"No one is harder on a talented person than the person themselves" - Linda Wilkinson ; "Trust your guts and don't follow the herd" ; "Validate direction not destination" ;

June 04, 2023

Forecast + Optimization

  • Regression to find optimal values of 'X' values
  • Add a constraint to make it an optimization problem
  • Optimization with minimum expense for each track

#https://raw.githubusercontent.com/justmarkham/scikit-learn-videos/master/data/Advertising.csv
#https://github.com/georgeblu1/Data-Projects/blob/master/Budget%20Optimization.ipynb
import pandas as pd
data = pd.read_csv(r'https://raw.githubusercontent.com/justmarkham/scikit-learn-videos/master/data/Advertising.csv')
data.head()
import pandas as pd
import numpy as np
import seaborn as sns
import matplotlib.pyplot as plt
import math
import statsmodels.api as sm
import statsmodels.formula.api as smf
from statsmodels.tools.eval_measures import rmse
from sklearn import metrics
from sklearn.linear_model import LinearRegression
from sklearn.linear_model import LogisticRegression
from sklearn.model_selection import train_test_split
#There should be a linear relationship between target and features.
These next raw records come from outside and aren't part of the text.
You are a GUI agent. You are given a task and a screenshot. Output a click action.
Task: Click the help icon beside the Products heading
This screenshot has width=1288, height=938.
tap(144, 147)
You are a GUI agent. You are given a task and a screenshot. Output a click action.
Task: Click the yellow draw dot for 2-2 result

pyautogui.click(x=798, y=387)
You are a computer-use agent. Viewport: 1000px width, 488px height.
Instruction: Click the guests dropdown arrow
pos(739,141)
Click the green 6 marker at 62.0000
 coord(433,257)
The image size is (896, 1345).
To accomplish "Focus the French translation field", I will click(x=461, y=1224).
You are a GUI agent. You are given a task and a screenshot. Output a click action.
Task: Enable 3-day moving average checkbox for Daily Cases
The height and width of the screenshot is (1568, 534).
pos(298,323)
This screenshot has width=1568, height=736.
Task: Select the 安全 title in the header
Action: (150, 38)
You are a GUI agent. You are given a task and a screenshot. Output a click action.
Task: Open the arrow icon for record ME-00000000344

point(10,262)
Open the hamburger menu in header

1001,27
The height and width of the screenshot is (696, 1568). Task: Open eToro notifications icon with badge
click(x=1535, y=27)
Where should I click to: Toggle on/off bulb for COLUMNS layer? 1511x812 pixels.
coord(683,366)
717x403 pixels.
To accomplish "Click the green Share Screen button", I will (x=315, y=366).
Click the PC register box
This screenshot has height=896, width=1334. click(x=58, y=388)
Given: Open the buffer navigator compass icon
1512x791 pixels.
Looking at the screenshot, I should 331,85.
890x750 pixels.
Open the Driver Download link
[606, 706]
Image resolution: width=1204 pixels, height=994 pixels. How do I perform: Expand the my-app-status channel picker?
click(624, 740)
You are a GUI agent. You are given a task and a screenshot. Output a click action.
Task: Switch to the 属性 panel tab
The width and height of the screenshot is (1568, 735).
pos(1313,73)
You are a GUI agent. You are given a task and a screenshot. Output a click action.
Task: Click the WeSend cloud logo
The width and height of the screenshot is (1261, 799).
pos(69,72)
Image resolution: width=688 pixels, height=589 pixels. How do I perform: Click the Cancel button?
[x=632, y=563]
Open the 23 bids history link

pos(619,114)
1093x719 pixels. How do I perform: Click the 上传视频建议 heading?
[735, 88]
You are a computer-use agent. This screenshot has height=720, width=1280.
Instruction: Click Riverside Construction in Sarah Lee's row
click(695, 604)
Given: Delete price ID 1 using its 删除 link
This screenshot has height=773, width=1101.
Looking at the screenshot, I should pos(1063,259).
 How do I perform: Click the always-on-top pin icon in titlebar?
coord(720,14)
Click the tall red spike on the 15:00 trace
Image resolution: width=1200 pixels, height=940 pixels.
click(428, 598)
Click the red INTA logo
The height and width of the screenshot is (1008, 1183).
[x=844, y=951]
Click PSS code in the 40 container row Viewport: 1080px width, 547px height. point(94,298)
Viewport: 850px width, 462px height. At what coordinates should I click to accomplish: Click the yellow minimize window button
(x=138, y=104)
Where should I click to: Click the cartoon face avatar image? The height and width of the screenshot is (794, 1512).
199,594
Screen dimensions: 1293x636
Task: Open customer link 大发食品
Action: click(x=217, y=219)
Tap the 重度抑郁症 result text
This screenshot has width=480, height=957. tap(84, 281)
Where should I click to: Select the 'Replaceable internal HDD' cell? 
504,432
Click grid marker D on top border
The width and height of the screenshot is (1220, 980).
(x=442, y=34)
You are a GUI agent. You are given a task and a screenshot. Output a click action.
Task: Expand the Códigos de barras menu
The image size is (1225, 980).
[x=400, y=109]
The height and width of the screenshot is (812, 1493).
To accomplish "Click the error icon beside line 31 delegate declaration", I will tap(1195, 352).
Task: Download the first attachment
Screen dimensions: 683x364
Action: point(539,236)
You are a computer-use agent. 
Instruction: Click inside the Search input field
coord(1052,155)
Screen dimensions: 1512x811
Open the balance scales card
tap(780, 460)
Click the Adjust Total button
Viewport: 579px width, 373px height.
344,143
We can use scatterplot to visualize and validate for us.
sns.pairplot(data, x_vars=['TV','Radio','Newspaper'], y_vars='Sales', size = 4, aspect = 1)
#Little or no multicollinearity between features
sns.pairplot(data[['TV','Radio','Newspaper']])
#Homoscedasticity
#OLS assumes all residuals drawn from population has constant variance
sns.residplot(x = data['TV'], y = data["Sales"])
feature_cols = ['TV', 'Radio', 'Newspaper']
X = data[feature_cols]
y = data[["Sales"]]
# instantiate and fit
SkLearn_model = LinearRegression()
SkLearn_result = SkLearn_model.fit(X, y)
# print the coefficients
print(SkLearn_result.intercept_)
print(SkLearn_result.coef_)
# include Newspaper
X = data[['TV', 'Radio', 'Newspaper']]
y = data.Sales
# Split data
X_train, X_test, y_train, y_test = train_test_split(X, y, random_state=1)
# Instantiate model
lm2 = LinearRegression()
# Fit Model
lm2.fit(X_train, y_train)
# Predict
y_pred = lm2.predict(X_test)
# RMSE
print(np.sqrt(metrics.mean_squared_error(y_test, y_pred)))
print(metrics.r2_score(y_test,y_pred))
coefficient = lm2.coef_
coefficient
inter = lm2.intercept_
inter
!pip install pulp
#Our budget should be less than 1000
from pulp import *
prob = LpProblem("Ads Sales Problem", LpMaximize)
#x - tv
#y - radio
#z - newpaper
x = LpVariable("x", 0, 200)
y = LpVariable("y", 0, 500)
z = LpVariable("z", 0, 500)
prob += x + y + z <= 1000
prob += 0.0548*x + 0.1022*y + 0.0007878*y + 4.6338
status = prob.solve()
LpStatus[status]
print(prob)
for v in prob.variables():
print(v.name, "=", v.varValue)
calculation = 0.0548*200 + 0.1022*500 + 0.0007878*0 + 4.6338
calculation
prob = LpProblem("Ads Sales Problem with minium in each track", LpMaximize)
x = LpVariable("x", 50, 200)
y = LpVariable("y", 50, 500)
z = LpVariable("z", 50, 500)
prob += x + y + z <= 1000
prob += 0.0548*x + 0.1022*y + 0.0007878*y + 4.6338
status = prob.solve()
LpStatus[status]
print(prob)
for v in prob.variables():
print(v.name, "=", v.varValue)
calculation = 0.0548*200 + 0.1022*500 + 0.0007878*50 + 4.6338
calculation

Keep Exploring!!!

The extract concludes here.